Other links between emotions and actions have been drawn by the computer scientist Dinesh Manocha at the University of Maryland and his colleagues in their ‘CubeP’ model, which unites analysis of factors from physics, physiology and psychology. These three factors are strongly interrelated during the physical activity and emotional responses that mark a crowd in crisis. CubeP uses the basic physics of forces and velocities to calculate the bodily effort of a person in motion. CubeP also incorporates the model of emotional contagion developed in 2015 by the computer engineer Funda Durupinar at Bilkent University in Turkey and her colleagues, which includes typical personality profiles that determine a person’s response to stress. CubeP adds a physiological measure of the panic level for each person, based on bodily effort. This affects heart rate, which is known to indicate the degree of fear. All this is combined to predict the speed and direction of motion for each crowd member.

The researchers tested CubeP in computer simulations of a crowd reacting to a dangerous event, with realistic results. A virtual person near the threat quickly panics and runs. A more distant individual responds to emotional contagion with fear and escape behaviour, though later.
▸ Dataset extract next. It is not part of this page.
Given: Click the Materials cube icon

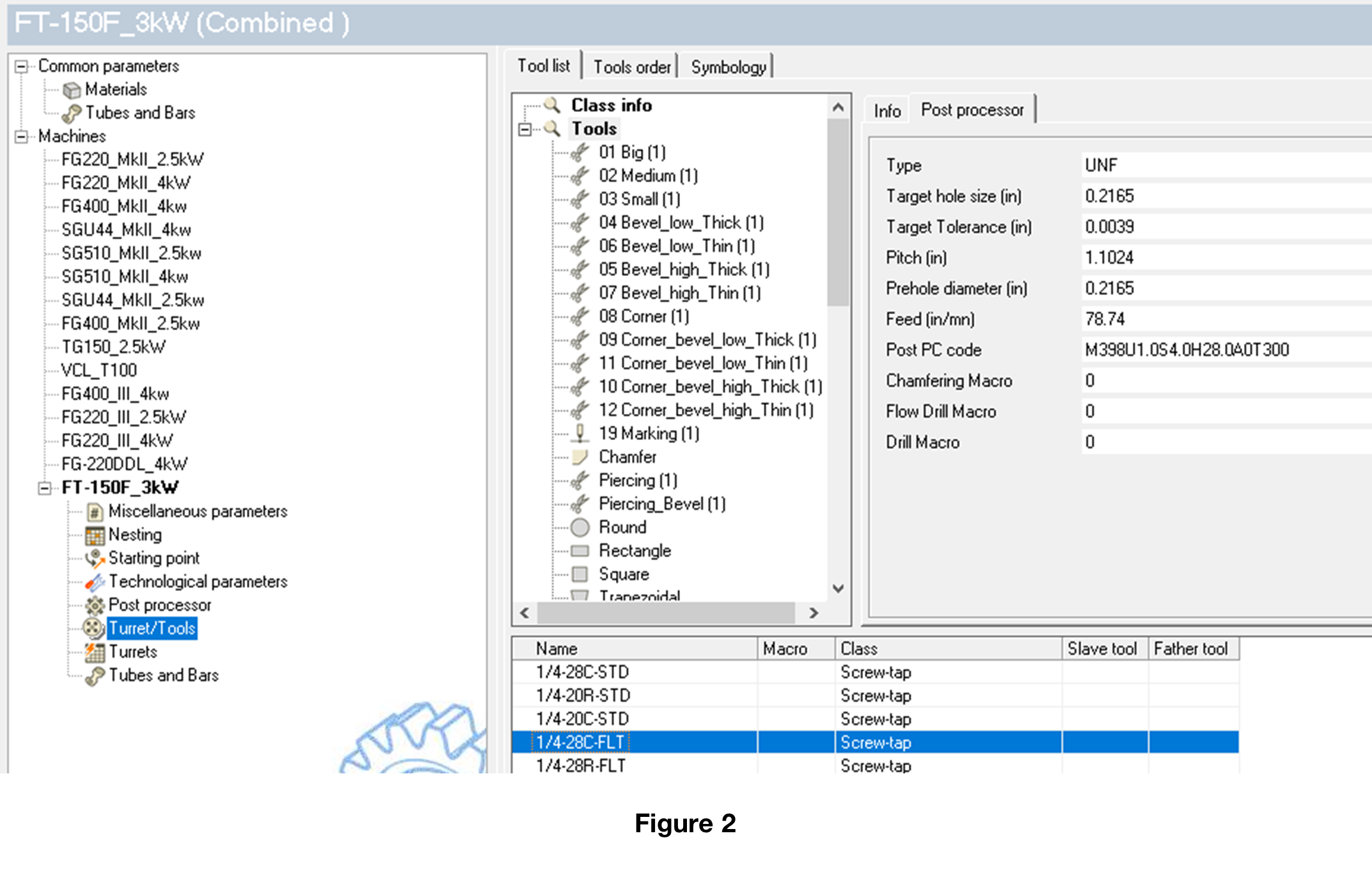Looking at the screenshot, I should 72,90.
The researchers also applied CubeP to the University of Minnesota dataset and to videos of real emergencies, such as on the Shanghai subway system in 2014, and outside the British Parliament building in 2017. In all these, CubeP simulations of crowd behaviour were reasonably close to reality, and closer than the Durupinar approach and other models that do not merge physical, psychological and physiological factors.

This improvement illustrates the power of a multidisciplinary science of crowds. As the insights accumulate, they are sure to be useful in architectural design and disaster planning. Findings could, however, lead to more surveillance of crowds in public spaces, a phenomenon currently raising concerns from the American Civil Liberties Union about privacy and potential for abuse.

Something is lost and something gained by reducing crowd behaviour to numbers. Comparing models to real data will provide welcome insights into crowd dynamics, but we need a sweeping understanding from psychology as well. Elias Canetti, the Nobel prizewinning author who wrote the classic Crowds and Power (1960), foresaw the day when this partnership would help to break the crowd code. In considering the importance of a certain critical density in crowd behaviour, he wrote: ‘One day it may be possible to determine this density more accurately and even to measure it.’ Now we can measure and analyse such quantities, but we also need the expansive views of the humanities and social sciences to tell us what they really mean.